The remake features a screenplay, by Academy Award winner Emma Thompson, that will incorporate the preface and sequel to Pygmalion, the George Bernard Shaw play on which the musical is based.
The film is in development at Sony, pending legal issues over the rights to the musical.
Firth appeared on the London stage in Another Country, The Caretaker and Three Days of Rain, among other plays. In addition to "The King's Speech," his screen credits include "A Single Man" (Oscar nomination), "Easy Virtue," "Mamma Mia!," "The Importance of Being Earnest," "Bridget Jones' Diary" (and its sequel), "Shakespeare in Love," the film version of "Another Country" and the 1995 BBC-TV miniseries of "Pride and Prejudice."
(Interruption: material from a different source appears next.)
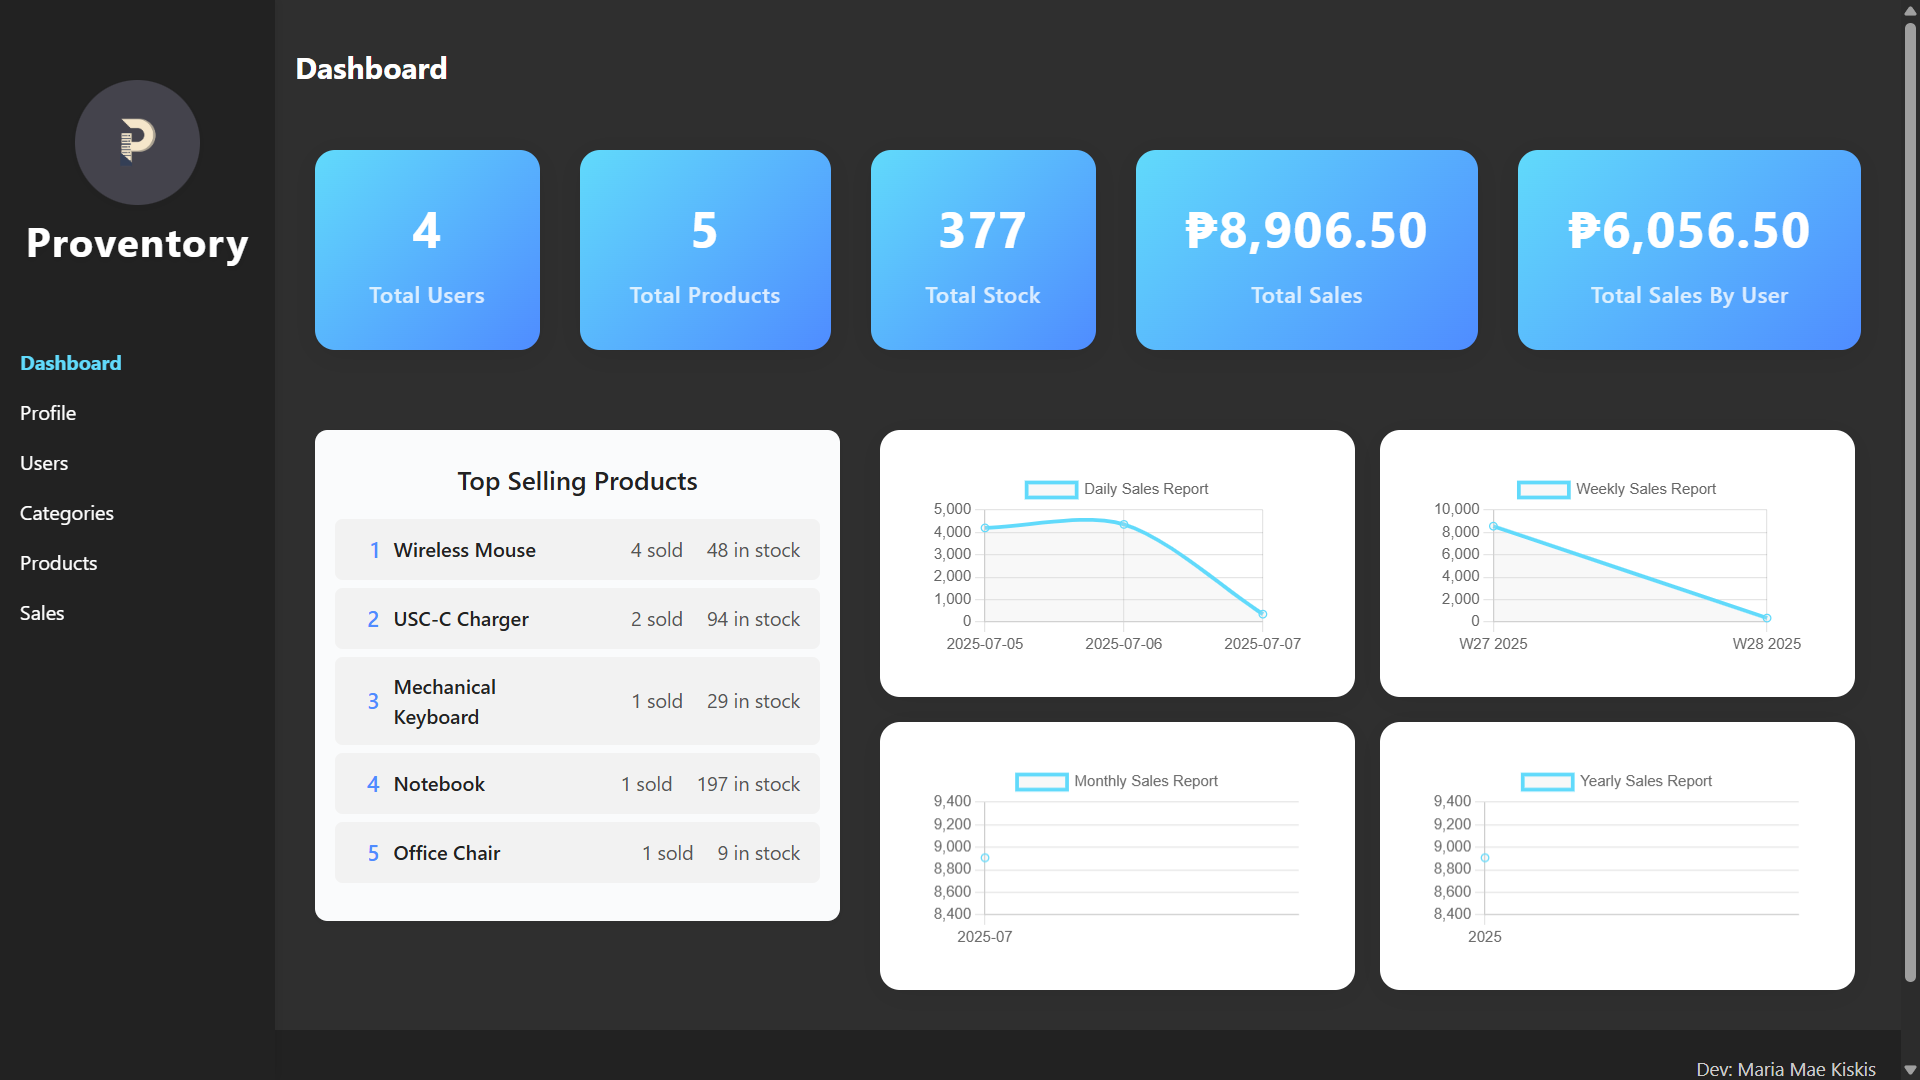The image size is (1920, 1080).
Task: Toggle the Yearly Sales Report legend box
Action: pos(1547,781)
Mulligan appeared in The Seagull on Broadway (Drama Desk nomination) and in London, with additional London stage credits including Forty Winks, The Hypochondriac and Tower Lock Dreams. An Oscar nominee for "An Education," her other film credits include "Wall Street: Money Never Sleeps," "Brothers," "Public Enemies," the 2008 film of "Pride and Prejudice" and the BBC-TV miniseries "Bleak House."
My Fair Lady premiered on Broadway in 1956, starring Rex Harrison and Julie Andrews as English dialectitian Higgins and Eliza, the Cockney flower girl whom he bets he can transform into a lady. The original film, released in 1964, starred Harrison and Audrey Hepburn. The Broadway show won the 1957 Tony Award for Best Musical, and the film received the 1964 Oscar for Best Picture. Harrison received Tony and Academy Awards for his performance.